* Source passage:
In January a two-year-old Gibsons-based gym had just expanded into its new, larger space on the Sunshine Coast Highway to fit its growing membership.
Two months later, public health restrictions forced the gym to close its doors. So instead Milan Fraszczak, as with other Sunshine Coast fitness instructors, opted to bring physical distancing to a social medium.
“The gym’s closed but I’m really busy,” said Fraszczak, co-owner of C3 CrossFit in Gibsons.
Between 10 and 15 members join him each morning for live workouts via video-conferencing platform Zoom. He posts short videos to social media for the public to use for free.
Rather than keep the equipment locked inside the closed facility, dumbbells, rowing machines and bikes have been rented out to members, who will keep the equipment until his business reopens.
While Sunshine Coast residents are blessed with an abundance of trails and outdoor recreation opportunities, many rely on the routine and community that comes from group fitness.
“Some people reach out and say, ‘I really need motivation today, I can’t really be bothered to do anything,’” Fraszczak said.
He describes the trend to move workouts online as “a no-brainer.”
Verna Chan, owner and operator of The Garage, a small home-based fitness studio that’s been running for 14 years, is also giving free tutorials and loaning out equipment.
“People are kind of adapting and realizing that’s going to be their only option for a while,” she told Coast Reporter.
Owners are bringing their own spin to the online business.
In Wilson Creek, Sunshine Coast Lift Strength and Conditioning Centre is offering a combination of subscriptions and free online material. They are also renting.
In Gibsons, Gillian Morrison of GM fitness has opted to charge a fee for her “online quarantine challenge,” which she described as a “big hit.”
So far, 280 people have joined the private Facebook group. One-time fees have covered her studio’s rent for three months. She has also partnered with Sechelt Pilates. “It’s building community, and keeping people accountable and moving in the safety of their homes,” she said in an email.

* Activity:
According to the article about Sunshine Coast fitness studios, how many people have joined the private Facebook group for Gillian Morrison's online quarantine challenge? Rely only on the article about Sunshine Coast fitness studios for what follows.

* Supplied information:
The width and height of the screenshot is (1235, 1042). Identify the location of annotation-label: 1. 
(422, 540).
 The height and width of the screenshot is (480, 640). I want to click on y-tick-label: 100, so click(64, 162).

* Answer area:
280 people have joined it so far.